> _Assignment_: Pictures excluded, set down exactly the lines from the one containing "The image size is (726, 446)." through the final line of the material, and only those.
--- START ---
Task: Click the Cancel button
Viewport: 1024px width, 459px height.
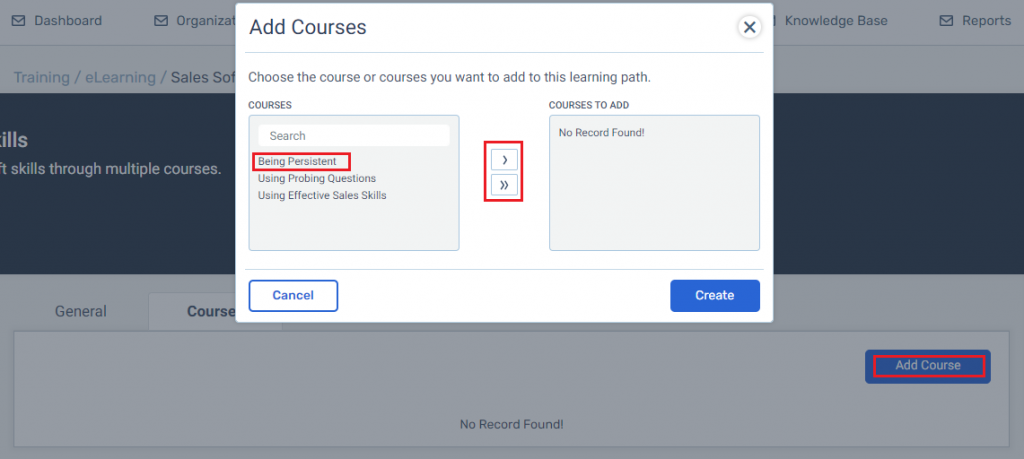Action: (293, 296)
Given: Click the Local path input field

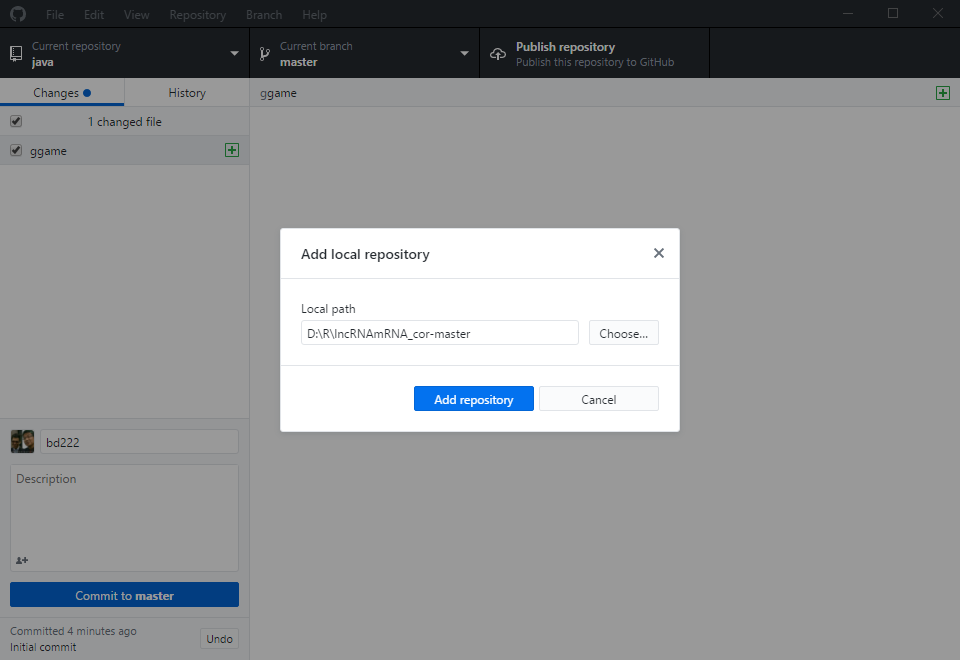Looking at the screenshot, I should click(439, 333).

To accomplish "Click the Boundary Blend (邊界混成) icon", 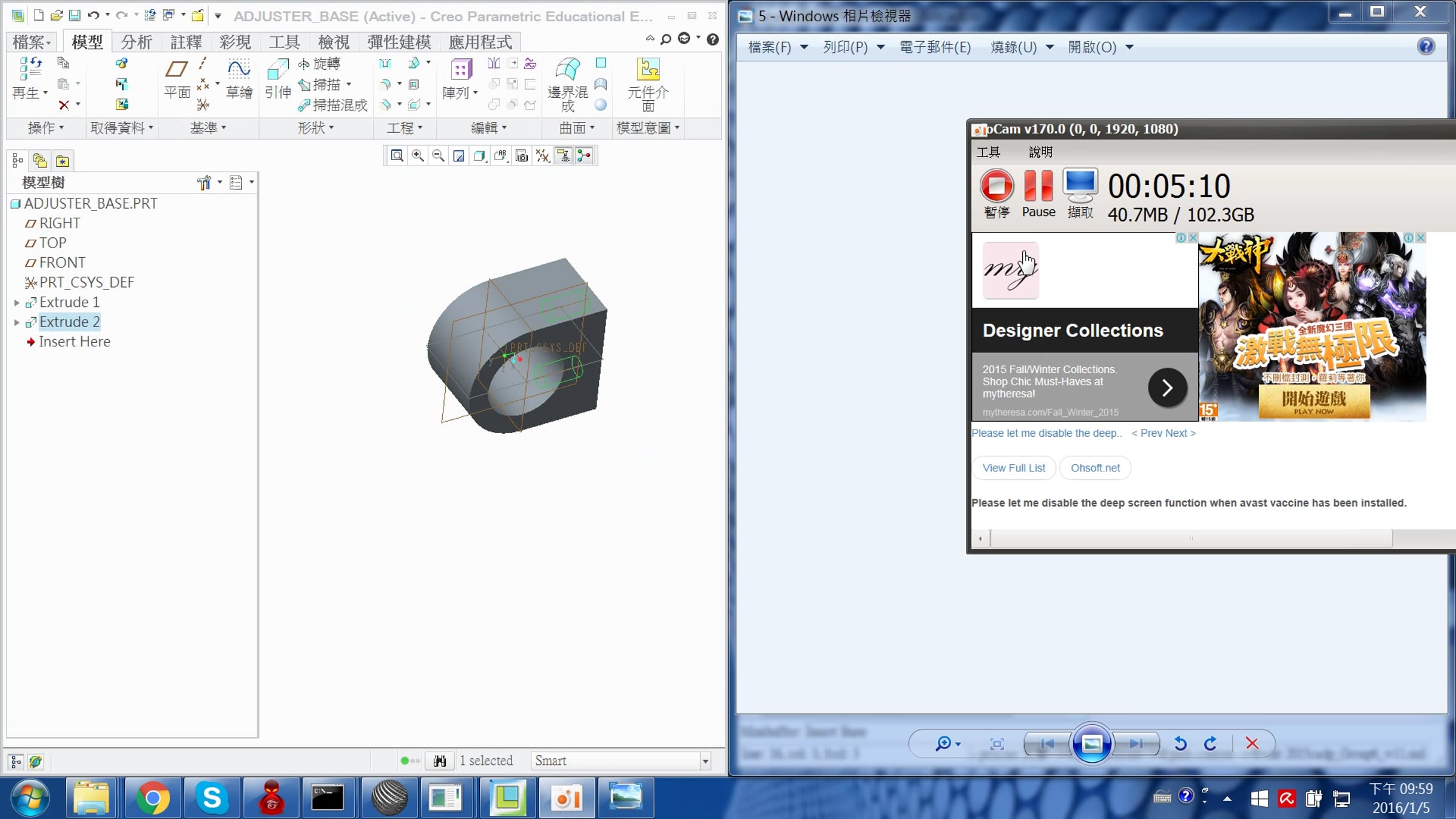I will (568, 85).
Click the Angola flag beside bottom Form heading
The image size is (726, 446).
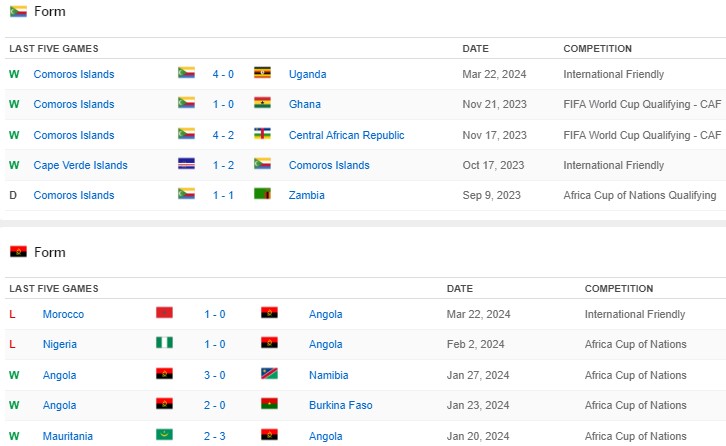pyautogui.click(x=18, y=252)
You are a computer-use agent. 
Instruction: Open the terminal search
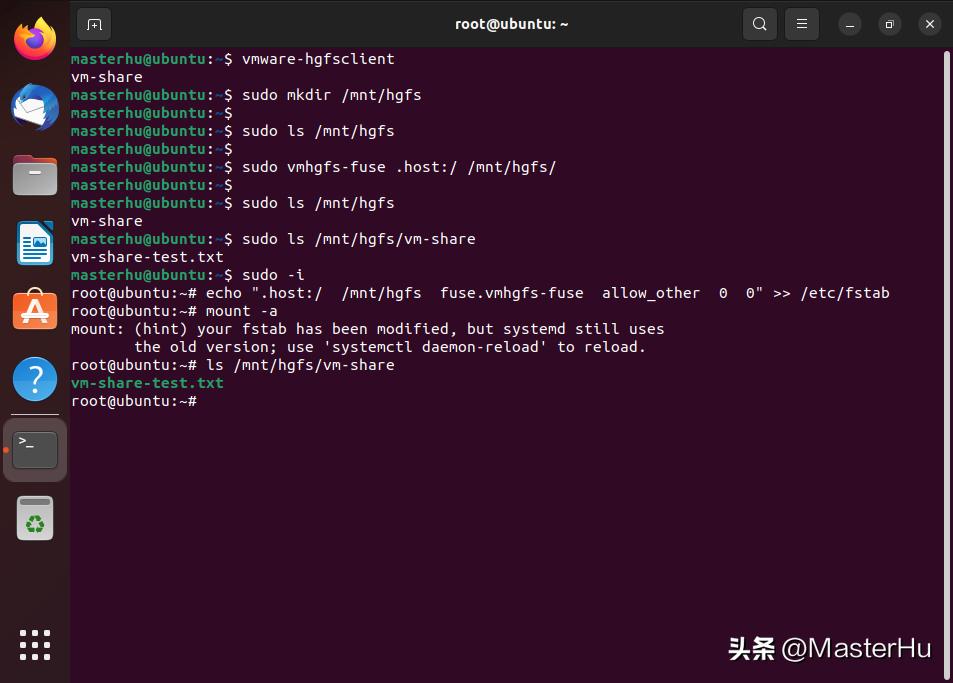coord(759,23)
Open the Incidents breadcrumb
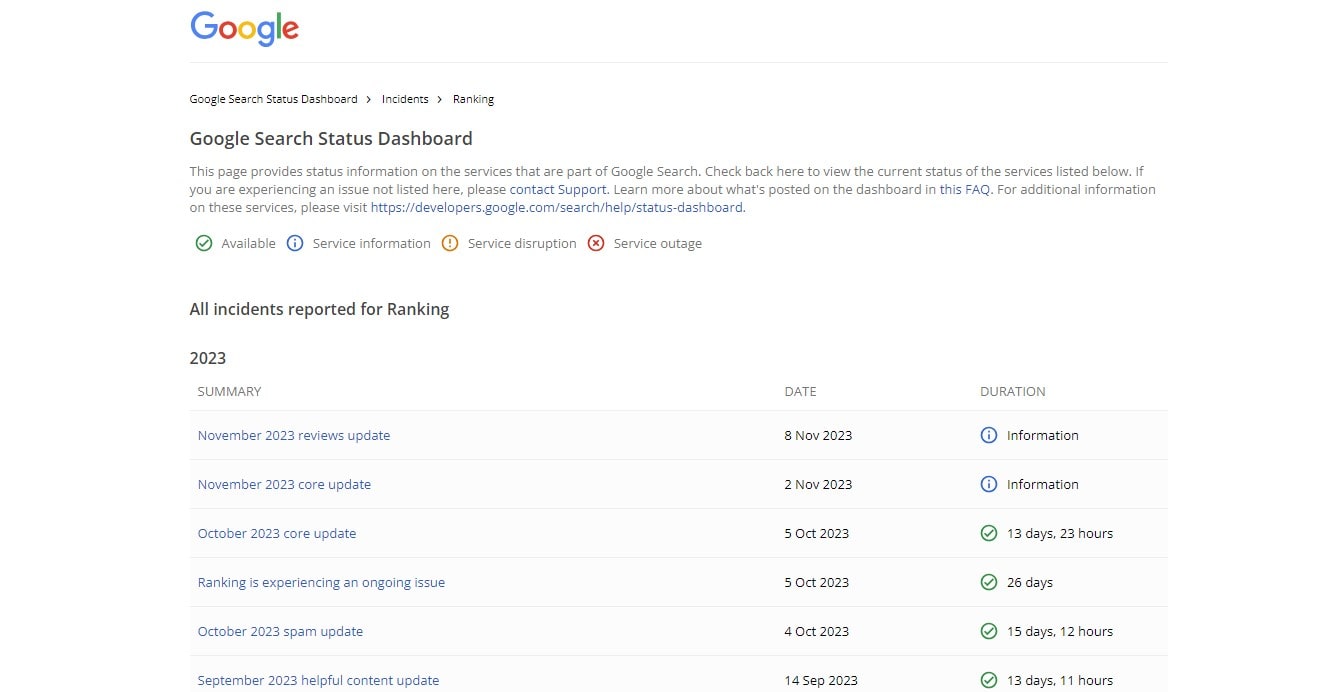1318x692 pixels. [x=405, y=99]
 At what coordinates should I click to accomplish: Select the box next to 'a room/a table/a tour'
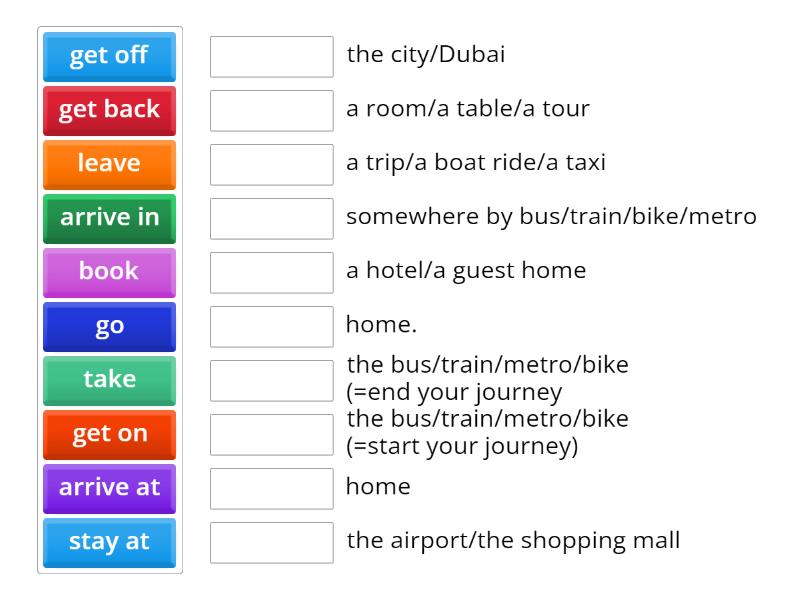tap(271, 110)
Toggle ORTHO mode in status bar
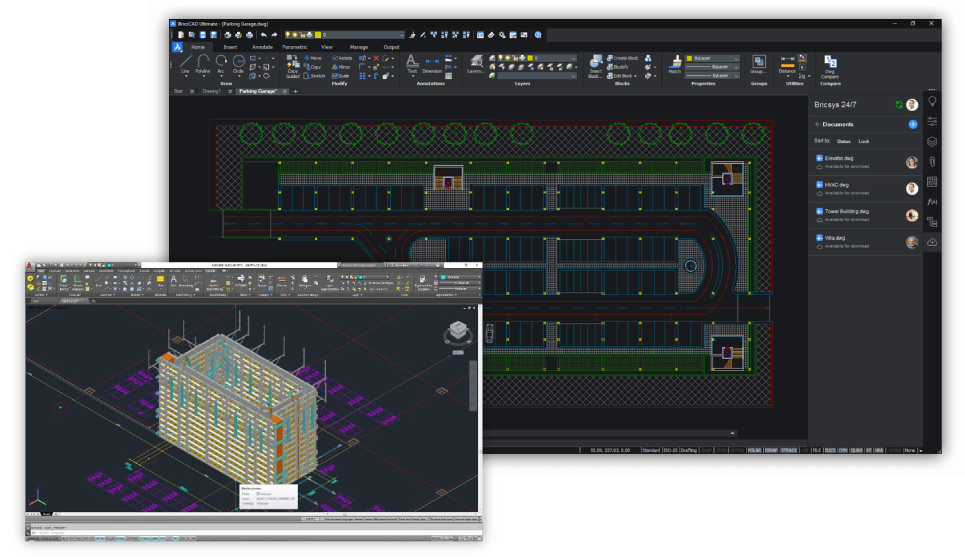 pyautogui.click(x=737, y=451)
--- END ---
> _Answer to this exercise_:
The image size is (726, 446).
pyautogui.click(x=18, y=252)
You are a computer-use agent. 
Instruction: Open the terminal search
coord(759,23)
Open the Incidents breadcrumb
1318x692 pixels. [x=405, y=99]
 At what coordinates should I click to accomplish: Select the box next to 'a room/a table/a tour'
tap(271, 110)
Toggle ORTHO mode in status bar
 pyautogui.click(x=737, y=451)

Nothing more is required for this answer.